🤖 AI Summary
Existing methods struggle to model complex semantic correlations among heterogeneous multimodal data—such as textual incident reports, images, environmental conditions, and driver behavior—in traffic accident analysis, hindering accurate identification of critical risk factors. This paper proposes TrafficSafe, the first framework unifying accident prediction and causal attribution as a text-based reasoning task. It achieves this through multimodal data textualization, traffic-domain knowledge injection, large language model (LLM) customization via fine-tuning and prompt engineering, and a novel sentence-level feature attribution algorithm—TrafficSafe Attribution—for conditional risk analysis and data collection optimization. Evaluated on 58,903 real-world traffic accidents, TrafficSafe improves average F1-score by 42%. Crucially, it quantitatively identifies drunk driving as the leading risk factor for fatal crashes, with aggressive and alcohol-involved behaviors contributing nearly twice as much to fatality risk compared to other driver behaviors.
📝 Abstract
Predicting crash events is crucial for understanding crash distributions and their contributing factors, thereby enabling the design of proactive traffic safety policy interventions. However, existing methods struggle to interpret the complex interplay among various sources of traffic crash data, including numeric characteristics, textual reports, crash imagery, environmental conditions, and driver behavior records. As a result, they often fail to capture the rich semantic information and intricate interrelationships embedded in these diverse data sources, limiting their ability to identify critical crash risk factors. In this research, we propose TrafficSafe, a framework that adapts LLMs to reframe crash prediction and feature attribution as text-based reasoning. A multi-modal crash dataset including 58,903 real-world reports together with belonged infrastructure, environmental, driver, and vehicle information is collected and textualized into TrafficSafe Event Dataset.

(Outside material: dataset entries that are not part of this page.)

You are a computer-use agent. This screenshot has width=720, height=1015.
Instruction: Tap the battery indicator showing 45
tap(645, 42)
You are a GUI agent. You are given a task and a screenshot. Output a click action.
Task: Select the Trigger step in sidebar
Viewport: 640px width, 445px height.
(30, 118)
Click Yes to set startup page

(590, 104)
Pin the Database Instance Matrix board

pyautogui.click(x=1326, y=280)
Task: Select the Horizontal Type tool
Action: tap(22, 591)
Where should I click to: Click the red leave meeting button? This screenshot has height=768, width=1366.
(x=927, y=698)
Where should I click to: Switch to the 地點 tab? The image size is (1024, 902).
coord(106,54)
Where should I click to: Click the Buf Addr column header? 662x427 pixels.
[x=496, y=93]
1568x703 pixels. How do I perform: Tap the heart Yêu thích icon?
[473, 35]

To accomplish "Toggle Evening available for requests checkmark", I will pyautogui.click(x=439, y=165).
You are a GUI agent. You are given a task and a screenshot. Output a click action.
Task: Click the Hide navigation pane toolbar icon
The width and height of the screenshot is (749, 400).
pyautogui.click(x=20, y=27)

By customizing and fine-tuning LLMs on this dataset, the TrafficSafe LLM achieves a 42% average improvement in F1-score over baselines. To interpret these predictions and uncover contributing factors, we introduce TrafficSafe Attribution, a sentence-level feature attribution framework enabling conditional risk analysis. Findings show that alcohol-impaired driving is the leading factor in severe crashes, with aggressive and impairment-related behaviors having nearly twice the contribution for severe crashes compared to other driver behaviors. Furthermore, TrafficSafe Attribution highlights pivotal features during model training, guiding strategic crash data collection for iterative performance improvements. The proposed TrafficSafe offers a transformative leap in traffic safety research, providing a blueprint for translating advanced AI technologies into responsible, actionable, and life-saving outcomes.